When Mike Bobo first arrived at Auburn in January, he pulled out some notes that he had kept with him for close to a decade to show football coach Bryan Harsin.

They were from a quarterbacks meeting at Texas. Bobo, then the offensive coordinator at Georgia, took a trip to Austin to visit offensive line coach Stacy Searls, whom the Longhorns hired away from the Bulldogs that offseason. Harsin had just joined Mack Brown’s staff as co-offensive coordinator.

That’s where their relationship began. Harsin spent a day with Bobo in Athens, Ga., the next year while in the area to visit Atlanta Falcons offensive coordinator Dirk Koetter, who coached him while he was a player at Boise State.

They coached games against each other every year from 2015-19, while Bobo was the head coach at Colorado State. Harsin’s Broncos went 5-0 in those meetings, but there’s no bad blood — he and Bobo, hired to be offensive coordinator and quarterbacks coach in January, are now working together to design the offense they want to run at Auburn.

“I think the philosophies that he and I both have at the quarterback position and as far as the offensive philosophies — those mesh,” Harsin said. “What we’re trying to do now (is) to blend those ideas.”

How the offensive coordinator and head coach are getting along has become an annual storyline on the Plains. The Tigers have had four of the former over the past five seasons – Rhett Lashlee (2016), Chip Lindsey (2017-18), Kenny Dillingham (2019) and Chad Morris (2020). Then-coach Gus Malzahn called plays some of those years and delegated that role in others.

Harsin, though, has made it clear how things would be run. Bobo will call the plays. The head coach’s job “is to help install and be there for the DNA for who we are on the offense side.”

That will look different with them cooking it up, especially to Auburn fans after they spent 11 of the past 12 seasons watching Malzahn’s hurry-up, no-huddle attack. Both Harsin and Bobo believe in being multiple. There will be spread elements, but as was the case during Saturday’s open practice at Jordan-Hare Stadium, there will be elements where quarterback Bo Nix snaps the ball from under center with a fullback lined up behind him, too.

“Somebody told me one time, ‘You’ve got to let them know you’re at the ballpark.’ And sometimes, there’s not a better way to do that than to get under center and run power,” Bobo said. “We want to be able to do everything. We don’t want to be just under center. We don’t want to be just spread. We want to be a wide-open, pro-style offense.”

Building that has been a collaborative effort.

“That,” Bobo said, “is the fun part.”

Doing it at Auburn has been special for him personally, too. He’s best known for his time playing and coaching for rival Georgia, but he has a tie to the Plains.

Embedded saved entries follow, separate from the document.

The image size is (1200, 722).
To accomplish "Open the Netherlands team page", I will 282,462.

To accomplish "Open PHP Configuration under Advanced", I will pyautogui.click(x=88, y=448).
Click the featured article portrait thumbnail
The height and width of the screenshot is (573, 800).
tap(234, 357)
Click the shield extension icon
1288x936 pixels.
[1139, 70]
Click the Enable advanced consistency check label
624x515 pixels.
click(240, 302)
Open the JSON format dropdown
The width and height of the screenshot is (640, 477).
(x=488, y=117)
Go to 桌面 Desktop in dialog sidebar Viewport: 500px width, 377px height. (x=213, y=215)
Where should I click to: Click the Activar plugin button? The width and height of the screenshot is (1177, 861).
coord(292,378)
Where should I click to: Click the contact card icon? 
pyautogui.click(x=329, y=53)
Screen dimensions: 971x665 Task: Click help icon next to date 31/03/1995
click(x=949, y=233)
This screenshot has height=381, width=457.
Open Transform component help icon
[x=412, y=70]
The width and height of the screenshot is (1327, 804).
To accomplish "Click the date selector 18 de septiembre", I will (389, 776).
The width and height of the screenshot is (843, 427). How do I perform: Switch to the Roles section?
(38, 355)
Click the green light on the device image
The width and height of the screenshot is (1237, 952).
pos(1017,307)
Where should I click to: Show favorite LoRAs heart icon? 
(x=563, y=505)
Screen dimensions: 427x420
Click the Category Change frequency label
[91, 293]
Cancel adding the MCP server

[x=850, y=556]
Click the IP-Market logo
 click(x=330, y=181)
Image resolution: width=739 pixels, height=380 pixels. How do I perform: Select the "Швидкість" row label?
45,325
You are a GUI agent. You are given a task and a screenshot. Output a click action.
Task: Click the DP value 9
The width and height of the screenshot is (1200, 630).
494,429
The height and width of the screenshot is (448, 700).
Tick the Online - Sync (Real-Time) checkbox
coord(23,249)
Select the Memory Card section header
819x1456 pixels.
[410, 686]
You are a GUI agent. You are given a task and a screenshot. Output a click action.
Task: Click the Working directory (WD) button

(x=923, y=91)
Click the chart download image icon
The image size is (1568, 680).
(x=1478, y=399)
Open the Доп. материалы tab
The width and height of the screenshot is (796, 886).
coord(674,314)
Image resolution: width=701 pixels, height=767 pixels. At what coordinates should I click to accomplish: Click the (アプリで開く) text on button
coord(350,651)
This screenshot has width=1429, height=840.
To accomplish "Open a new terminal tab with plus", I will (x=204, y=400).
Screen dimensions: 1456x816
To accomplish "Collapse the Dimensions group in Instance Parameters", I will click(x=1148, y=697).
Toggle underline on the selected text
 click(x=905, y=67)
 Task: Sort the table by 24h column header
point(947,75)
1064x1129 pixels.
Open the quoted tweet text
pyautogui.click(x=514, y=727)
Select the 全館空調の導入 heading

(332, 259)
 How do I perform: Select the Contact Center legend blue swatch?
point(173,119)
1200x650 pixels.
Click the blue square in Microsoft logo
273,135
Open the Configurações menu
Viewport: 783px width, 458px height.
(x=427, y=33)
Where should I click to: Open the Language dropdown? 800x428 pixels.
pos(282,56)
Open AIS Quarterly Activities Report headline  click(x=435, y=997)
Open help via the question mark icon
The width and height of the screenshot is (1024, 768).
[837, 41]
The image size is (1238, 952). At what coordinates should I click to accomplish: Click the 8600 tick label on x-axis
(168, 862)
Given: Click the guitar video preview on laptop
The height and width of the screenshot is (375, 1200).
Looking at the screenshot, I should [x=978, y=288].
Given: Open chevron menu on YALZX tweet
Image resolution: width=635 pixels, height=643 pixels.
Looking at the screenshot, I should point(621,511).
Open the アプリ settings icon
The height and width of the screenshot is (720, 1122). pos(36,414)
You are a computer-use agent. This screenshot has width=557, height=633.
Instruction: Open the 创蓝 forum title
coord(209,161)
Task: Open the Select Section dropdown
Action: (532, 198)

His father, George, recently sold his house in Rabun County to move back to Thomasville, where Bobo grew up. And as they were cleaning out their things, they found a picture of Bobo at Pat Dye Football Camp when he was in fourth grade – the first of four straight years he spent part of his summer in Auburn.

“I never thought the phone was gonna ring and it would be Coach Harsin saying, ‘Hey, are you interested in coming to Auburn?’” Bobo said. “But when he did call, the respect I had for him as the football coach that he is — not just offensively, but the kind of team he had at Boise. They were tough.

“They expected to win every time they stepped onto the field. You could feel that when they came on the field. Being able to come to a place like Auburn, with the tradition that Auburn has, I really couldn’t pass it up.”

They’ve implemented things Bobo likes to do that Harsin hasn’t, and vice versa. Harsin described Bobo as being “easy to work with” — if they decide they want to change the verbiage of how a play is called, they do it and move on.

“The big thing is we want to be on the same page with everything; you don’t need two different things told to the quarterbacks or the offense,” Bobo said. “You might be saying the same thing but saying it two different ways. That’s what we’re working on right now – that we’re speaking the same language.”

They’re still early in that process. Auburn has practiced only four times so far, which is not enough time to learn a new team’s personnel and design an entire playbook. New concepts take time to learn — Bobo estimates that Nix probably has taken no more than 10 snaps from under center in his career, which has been played mostly out of the shotgun. The first-year offensive coordinator is still referring to most players by number because he hasn’t mastered all the names.

But he and Harsin appear to be in lock step as they approach their first season coaching together 10 seasons after they first met in Texas. That bodes well for the Tigers.